◆ **Work to be completed**:
Print, exactly and completely, every entry in the data.

*** Data extracts ***

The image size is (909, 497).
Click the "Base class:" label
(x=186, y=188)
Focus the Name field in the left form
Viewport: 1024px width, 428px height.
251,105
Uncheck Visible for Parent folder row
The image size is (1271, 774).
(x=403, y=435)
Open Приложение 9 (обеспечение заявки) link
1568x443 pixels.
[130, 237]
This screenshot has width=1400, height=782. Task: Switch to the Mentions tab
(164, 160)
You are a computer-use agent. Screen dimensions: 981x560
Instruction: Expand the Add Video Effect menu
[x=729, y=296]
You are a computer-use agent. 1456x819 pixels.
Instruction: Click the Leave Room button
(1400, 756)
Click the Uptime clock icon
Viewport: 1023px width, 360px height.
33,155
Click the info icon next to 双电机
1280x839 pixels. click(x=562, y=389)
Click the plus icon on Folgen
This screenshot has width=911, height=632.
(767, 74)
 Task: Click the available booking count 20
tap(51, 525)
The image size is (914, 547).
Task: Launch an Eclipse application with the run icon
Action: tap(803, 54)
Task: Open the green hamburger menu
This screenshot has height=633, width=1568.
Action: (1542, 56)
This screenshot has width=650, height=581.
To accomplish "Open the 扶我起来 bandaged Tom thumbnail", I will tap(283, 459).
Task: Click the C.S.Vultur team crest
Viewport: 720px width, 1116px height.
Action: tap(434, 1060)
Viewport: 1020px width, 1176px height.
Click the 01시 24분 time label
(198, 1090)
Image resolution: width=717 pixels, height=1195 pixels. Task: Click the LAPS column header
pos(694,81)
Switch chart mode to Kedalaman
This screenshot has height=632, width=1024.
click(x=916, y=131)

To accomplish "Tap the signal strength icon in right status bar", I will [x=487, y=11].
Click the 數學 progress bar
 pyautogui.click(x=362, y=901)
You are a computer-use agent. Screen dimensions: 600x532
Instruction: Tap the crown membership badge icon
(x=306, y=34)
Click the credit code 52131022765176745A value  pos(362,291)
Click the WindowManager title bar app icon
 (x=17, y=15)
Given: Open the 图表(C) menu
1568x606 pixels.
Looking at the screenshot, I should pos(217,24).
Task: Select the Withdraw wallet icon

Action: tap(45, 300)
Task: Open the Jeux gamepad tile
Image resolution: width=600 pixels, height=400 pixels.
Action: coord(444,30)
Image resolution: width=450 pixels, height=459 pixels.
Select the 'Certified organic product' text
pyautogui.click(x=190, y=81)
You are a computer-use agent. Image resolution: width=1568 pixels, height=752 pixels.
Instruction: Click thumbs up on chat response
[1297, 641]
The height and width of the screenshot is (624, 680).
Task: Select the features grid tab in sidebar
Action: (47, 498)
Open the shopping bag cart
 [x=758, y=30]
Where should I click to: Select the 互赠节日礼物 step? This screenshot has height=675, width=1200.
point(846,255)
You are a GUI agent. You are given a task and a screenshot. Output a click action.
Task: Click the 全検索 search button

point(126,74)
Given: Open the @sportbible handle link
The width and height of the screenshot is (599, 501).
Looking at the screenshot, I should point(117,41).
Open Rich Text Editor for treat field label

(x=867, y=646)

*** End of Data extracts ***

◆ **Solution**:
The image size is (909, 497).
Click the "Base class:" label
(x=186, y=188)
Focus the Name field in the left form
Viewport: 1024px width, 428px height.
251,105
Uncheck Visible for Parent folder row
The image size is (1271, 774).
(x=403, y=435)
Open Приложение 9 (обеспечение заявки) link
1568x443 pixels.
[130, 237]
This screenshot has width=1400, height=782. Task: Switch to the Mentions tab
(164, 160)
You are a computer-use agent. Screen dimensions: 981x560
Instruction: Expand the Add Video Effect menu
[x=729, y=296]
You are a computer-use agent. 1456x819 pixels.
Instruction: Click the Leave Room button
(1400, 756)
Click the Uptime clock icon
Viewport: 1023px width, 360px height.
33,155
Click the info icon next to 双电机
1280x839 pixels. click(x=562, y=389)
Click the plus icon on Folgen
This screenshot has width=911, height=632.
(767, 74)
 Task: Click the available booking count 20
tap(51, 525)
The image size is (914, 547).
Task: Launch an Eclipse application with the run icon
Action: tap(803, 54)
Task: Open the green hamburger menu
This screenshot has height=633, width=1568.
Action: (1542, 56)
This screenshot has width=650, height=581.
To accomplish "Open the 扶我起来 bandaged Tom thumbnail", I will tap(283, 459).
Task: Click the C.S.Vultur team crest
Viewport: 720px width, 1116px height.
Action: tap(434, 1060)
Viewport: 1020px width, 1176px height.
Click the 01시 24분 time label
(198, 1090)
Image resolution: width=717 pixels, height=1195 pixels. Task: Click the LAPS column header
pos(694,81)
Switch chart mode to Kedalaman
This screenshot has height=632, width=1024.
click(x=916, y=131)

To accomplish "Tap the signal strength icon in right status bar", I will [x=487, y=11].
Click the 數學 progress bar
 pyautogui.click(x=362, y=901)
You are a computer-use agent. Screen dimensions: 600x532
Instruction: Tap the crown membership badge icon
(x=306, y=34)
Click the credit code 52131022765176745A value  pos(362,291)
Click the WindowManager title bar app icon
 (x=17, y=15)
Given: Open the 图表(C) menu
1568x606 pixels.
Looking at the screenshot, I should pos(217,24).
Task: Select the Withdraw wallet icon

Action: tap(45, 300)
Task: Open the Jeux gamepad tile
Image resolution: width=600 pixels, height=400 pixels.
Action: coord(444,30)
Image resolution: width=450 pixels, height=459 pixels.
Select the 'Certified organic product' text
pyautogui.click(x=190, y=81)
You are a computer-use agent. Image resolution: width=1568 pixels, height=752 pixels.
Instruction: Click thumbs up on chat response
[1297, 641]
The height and width of the screenshot is (624, 680).
Task: Select the features grid tab in sidebar
Action: (47, 498)
Open the shopping bag cart
 [x=758, y=30]
Where should I click to: Select the 互赠节日礼物 step? This screenshot has height=675, width=1200.
point(846,255)
You are a GUI agent. You are given a task and a screenshot. Output a click action.
Task: Click the 全検索 search button

point(126,74)
Given: Open the @sportbible handle link
The width and height of the screenshot is (599, 501).
Looking at the screenshot, I should point(117,41).
Open Rich Text Editor for treat field label

(x=867, y=646)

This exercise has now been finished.